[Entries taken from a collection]
-- -- --

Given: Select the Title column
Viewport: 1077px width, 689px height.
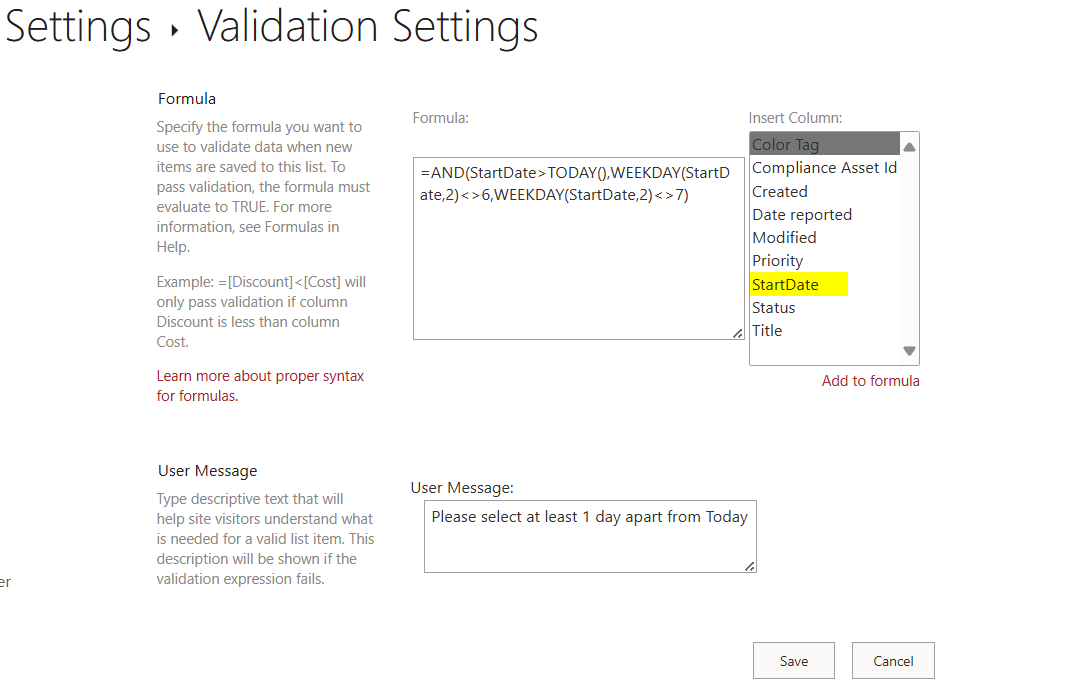Looking at the screenshot, I should 766,330.
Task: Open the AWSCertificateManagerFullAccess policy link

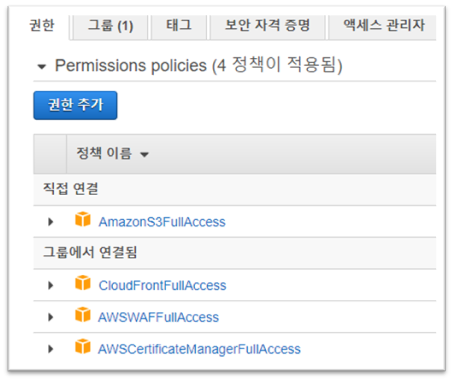Action: pyautogui.click(x=199, y=349)
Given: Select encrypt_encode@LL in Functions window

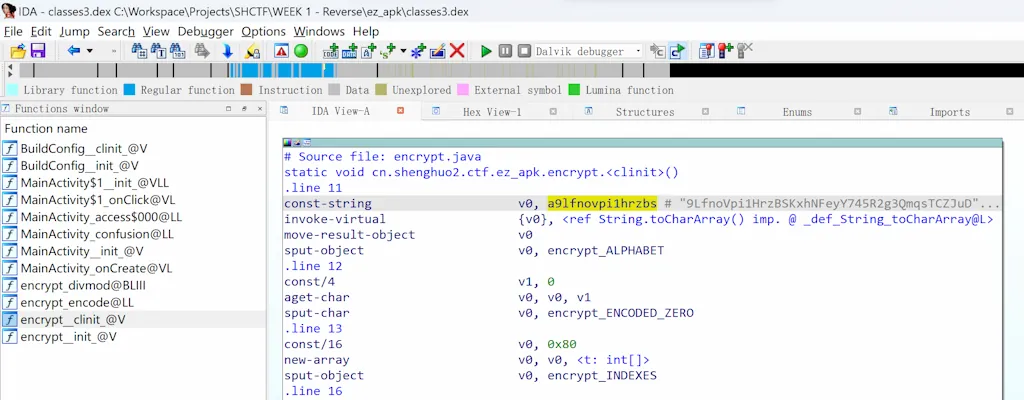Looking at the screenshot, I should [x=68, y=302].
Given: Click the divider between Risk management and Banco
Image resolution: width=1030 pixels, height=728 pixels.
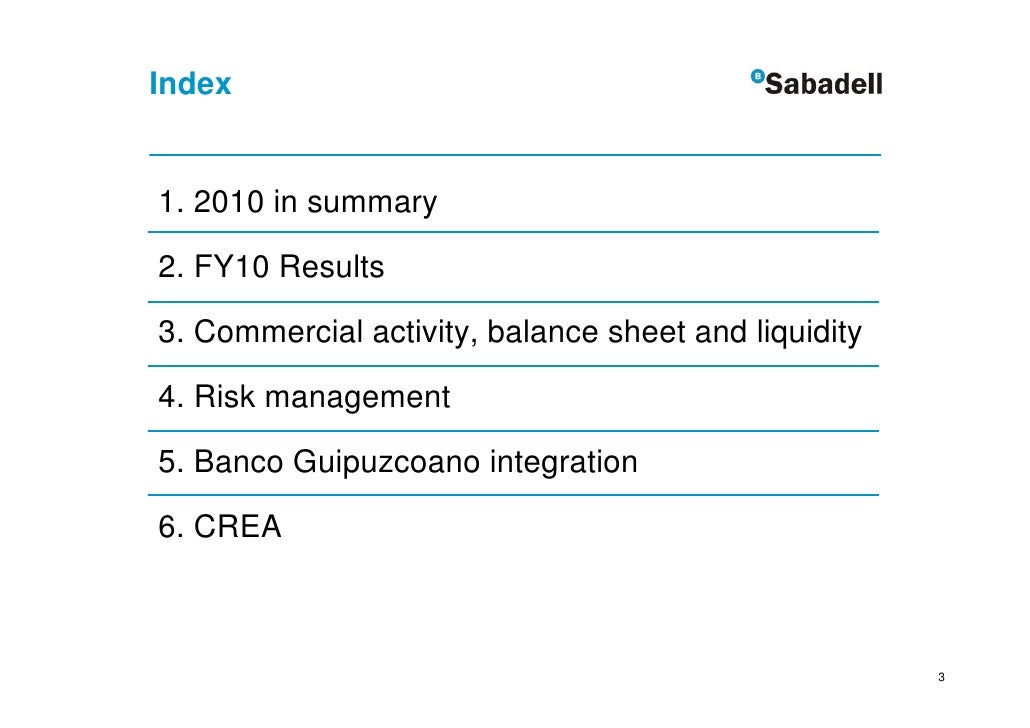Looking at the screenshot, I should [514, 431].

-- -- --

◆ **AIM OF THE EXERCISE**
Produce a word-for-word copy of the records, omitting all images.

◆ **REPLY TO THE EXERCISE**
Given: Select the Title column
Viewport: 1077px width, 689px height.
Looking at the screenshot, I should 766,330.
Task: Open the AWSCertificateManagerFullAccess policy link

Action: pyautogui.click(x=199, y=349)
Given: Select encrypt_encode@LL in Functions window

Looking at the screenshot, I should [x=68, y=302].
Given: Click the divider between Risk management and Banco
Image resolution: width=1030 pixels, height=728 pixels.
Looking at the screenshot, I should [514, 431].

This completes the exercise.